→ Document passage:
Start of Block
Error Handling
Understand the error classes thrown by envil and how to handle them.
envil uses three distinct error types to signal different failure modes. All error classes are exported from the main package.
import { EnvValidationError, ClientAccessError } from "@ayronforge/envil"
EnvValidationError
Thrown when one or more environment variables fail schema validation.
| Name | Type | Default | Description |
|---|---|---|---|
| _tag | "EnvValidationError" | — | Discriminant tag for pattern matching. |
| errors | ReadonlyArray<string> | — | Array of human-readable validation error messages. |
| message | string | — | Formatted error message with all failures. |
Example
import { createEnv, requiredString, port, EnvValidationError } from "@ayronforge/envil"
try {
const env = createEnv({
server: {
DATABASE_URL: requiredString,
PORT: port,
},
})
} catch (e) {
if (e instanceof EnvValidationError) {
console.error("Validation failed:")
for (const error of e.errors) {
console.error(` - ${error}`)
}
// Output:
// - DATABASE_URL: Expected a string with a length of at least 1, but got undefined
// - PORT: Expected Port (1-65535), but got "abc"
}
}
EnvValidationError collects all validation failures, not just the first one. This lets you fix all issues in a single pass rather than playing whack-a-mole.
onValidationError callback
You can hook into validation errors before the exception is thrown:
createEnv({
onValidationError: (errors) => {
// errors is string[] — same as EnvValidationError.errors
logger.error("Environment validation failed", { errors })
},
server: {
DATABASE_URL: requiredString,
},
})
The callback fires before the error is thrown. The EnvValidationError is still thrown after the callback completes.
ClientAccessError
Thrown when client-side code attempts to access a server-only environment variable.
End of Block
→ Exercises to complete:
• a. From the envil error-handling page, list each property in the EnvValidationError table along with its type.
• b. Copy from the envil error-handling page the part that opens with the words containing "envil uses three" and closes with "fail schema validation.".

→ Excerpted records:
Start of Block
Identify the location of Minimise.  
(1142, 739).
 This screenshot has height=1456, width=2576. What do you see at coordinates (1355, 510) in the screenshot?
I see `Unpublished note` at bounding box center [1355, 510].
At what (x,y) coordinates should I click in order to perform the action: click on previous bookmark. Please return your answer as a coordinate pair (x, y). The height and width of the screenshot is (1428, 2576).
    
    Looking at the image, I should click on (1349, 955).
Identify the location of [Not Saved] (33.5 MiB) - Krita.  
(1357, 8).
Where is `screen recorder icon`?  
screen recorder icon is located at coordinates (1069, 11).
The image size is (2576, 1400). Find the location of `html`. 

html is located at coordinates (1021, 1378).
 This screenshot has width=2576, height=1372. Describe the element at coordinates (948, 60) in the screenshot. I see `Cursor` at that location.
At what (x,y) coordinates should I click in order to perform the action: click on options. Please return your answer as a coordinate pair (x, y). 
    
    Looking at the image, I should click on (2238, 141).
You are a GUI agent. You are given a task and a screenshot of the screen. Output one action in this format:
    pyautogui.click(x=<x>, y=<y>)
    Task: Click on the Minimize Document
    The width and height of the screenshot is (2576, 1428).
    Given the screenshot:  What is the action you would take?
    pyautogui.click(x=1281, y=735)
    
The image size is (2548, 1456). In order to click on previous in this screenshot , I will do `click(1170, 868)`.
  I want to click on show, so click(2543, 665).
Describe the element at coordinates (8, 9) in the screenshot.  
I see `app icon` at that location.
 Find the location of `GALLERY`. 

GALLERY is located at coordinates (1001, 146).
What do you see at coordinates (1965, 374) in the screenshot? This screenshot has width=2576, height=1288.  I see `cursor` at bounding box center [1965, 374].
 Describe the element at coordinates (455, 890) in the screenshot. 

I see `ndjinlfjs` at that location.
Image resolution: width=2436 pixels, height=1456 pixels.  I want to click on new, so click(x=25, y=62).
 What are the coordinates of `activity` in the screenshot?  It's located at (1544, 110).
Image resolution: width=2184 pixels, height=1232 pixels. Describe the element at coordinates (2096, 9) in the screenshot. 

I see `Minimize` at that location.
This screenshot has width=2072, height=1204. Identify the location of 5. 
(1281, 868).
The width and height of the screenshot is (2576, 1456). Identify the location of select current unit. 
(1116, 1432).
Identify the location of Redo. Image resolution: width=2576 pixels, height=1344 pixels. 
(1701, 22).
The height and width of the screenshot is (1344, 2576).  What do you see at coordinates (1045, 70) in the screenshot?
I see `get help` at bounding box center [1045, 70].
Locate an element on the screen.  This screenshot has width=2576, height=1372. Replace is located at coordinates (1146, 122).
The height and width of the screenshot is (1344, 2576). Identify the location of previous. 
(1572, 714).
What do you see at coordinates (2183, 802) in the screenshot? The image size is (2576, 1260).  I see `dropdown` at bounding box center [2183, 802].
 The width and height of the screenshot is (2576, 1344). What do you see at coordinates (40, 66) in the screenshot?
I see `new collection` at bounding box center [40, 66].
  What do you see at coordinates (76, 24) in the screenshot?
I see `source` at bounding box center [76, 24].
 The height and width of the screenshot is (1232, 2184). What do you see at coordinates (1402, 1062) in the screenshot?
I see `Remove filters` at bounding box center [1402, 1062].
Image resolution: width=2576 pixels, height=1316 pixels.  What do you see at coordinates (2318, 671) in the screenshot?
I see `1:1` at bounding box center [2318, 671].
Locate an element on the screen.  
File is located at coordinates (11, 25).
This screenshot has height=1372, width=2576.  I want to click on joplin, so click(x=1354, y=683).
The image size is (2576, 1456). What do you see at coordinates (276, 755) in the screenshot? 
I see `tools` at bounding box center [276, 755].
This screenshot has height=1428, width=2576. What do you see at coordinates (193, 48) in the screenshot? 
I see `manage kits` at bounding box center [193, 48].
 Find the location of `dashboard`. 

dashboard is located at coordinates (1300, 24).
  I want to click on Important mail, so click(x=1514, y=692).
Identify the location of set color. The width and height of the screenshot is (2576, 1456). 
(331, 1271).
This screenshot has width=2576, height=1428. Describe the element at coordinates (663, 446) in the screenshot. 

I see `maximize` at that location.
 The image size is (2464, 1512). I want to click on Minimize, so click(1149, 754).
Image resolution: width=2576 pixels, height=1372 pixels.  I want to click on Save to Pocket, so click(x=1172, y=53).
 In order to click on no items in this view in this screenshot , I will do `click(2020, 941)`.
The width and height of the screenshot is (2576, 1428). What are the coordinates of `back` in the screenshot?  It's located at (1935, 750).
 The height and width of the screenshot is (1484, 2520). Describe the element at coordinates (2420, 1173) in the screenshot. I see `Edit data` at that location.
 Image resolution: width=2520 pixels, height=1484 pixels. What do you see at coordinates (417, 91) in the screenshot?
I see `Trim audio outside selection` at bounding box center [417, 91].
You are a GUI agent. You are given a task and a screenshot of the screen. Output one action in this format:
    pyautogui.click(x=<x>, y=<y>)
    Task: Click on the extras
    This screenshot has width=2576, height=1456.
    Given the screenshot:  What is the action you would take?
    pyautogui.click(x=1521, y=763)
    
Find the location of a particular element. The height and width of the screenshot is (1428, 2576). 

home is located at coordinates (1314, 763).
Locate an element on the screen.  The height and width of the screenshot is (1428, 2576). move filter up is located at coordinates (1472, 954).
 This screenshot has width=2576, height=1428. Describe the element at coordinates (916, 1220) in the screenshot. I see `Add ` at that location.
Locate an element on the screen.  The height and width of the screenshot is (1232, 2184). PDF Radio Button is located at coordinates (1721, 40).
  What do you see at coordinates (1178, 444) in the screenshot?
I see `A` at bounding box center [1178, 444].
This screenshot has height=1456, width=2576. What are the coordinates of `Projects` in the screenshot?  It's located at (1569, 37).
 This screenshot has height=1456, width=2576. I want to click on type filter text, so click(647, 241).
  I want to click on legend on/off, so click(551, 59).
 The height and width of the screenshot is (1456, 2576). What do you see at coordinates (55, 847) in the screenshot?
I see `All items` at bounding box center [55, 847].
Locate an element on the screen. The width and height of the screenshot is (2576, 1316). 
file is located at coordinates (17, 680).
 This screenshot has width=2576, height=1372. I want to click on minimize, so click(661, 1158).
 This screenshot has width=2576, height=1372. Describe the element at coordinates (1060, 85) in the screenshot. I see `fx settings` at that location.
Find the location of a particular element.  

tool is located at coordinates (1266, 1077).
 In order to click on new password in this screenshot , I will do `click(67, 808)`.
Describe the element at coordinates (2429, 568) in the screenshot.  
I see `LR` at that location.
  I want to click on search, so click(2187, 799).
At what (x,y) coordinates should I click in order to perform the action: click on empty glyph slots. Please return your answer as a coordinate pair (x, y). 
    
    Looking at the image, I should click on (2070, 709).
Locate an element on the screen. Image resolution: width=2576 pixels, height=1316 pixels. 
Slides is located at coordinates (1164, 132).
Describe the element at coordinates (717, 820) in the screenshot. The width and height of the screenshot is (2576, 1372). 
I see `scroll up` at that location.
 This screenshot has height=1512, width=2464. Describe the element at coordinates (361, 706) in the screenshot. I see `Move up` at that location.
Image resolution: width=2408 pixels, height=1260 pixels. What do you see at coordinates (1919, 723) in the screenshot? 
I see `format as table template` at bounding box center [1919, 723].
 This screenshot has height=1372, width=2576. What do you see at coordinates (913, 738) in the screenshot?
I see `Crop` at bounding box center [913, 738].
End of Block
→ Answers by item:
• a.
- _tag: "EnvValidationError"
- errors: ReadonlyArray<string>
- message: string

• b.
envil uses three distinct error types to signal different failure modes. All error classes are exported from the main package.
import { EnvValidationError, ClientAccessError } from "@ayronforge/envil"
EnvValidationError
Thrown when one or more environment variables fail schema validation.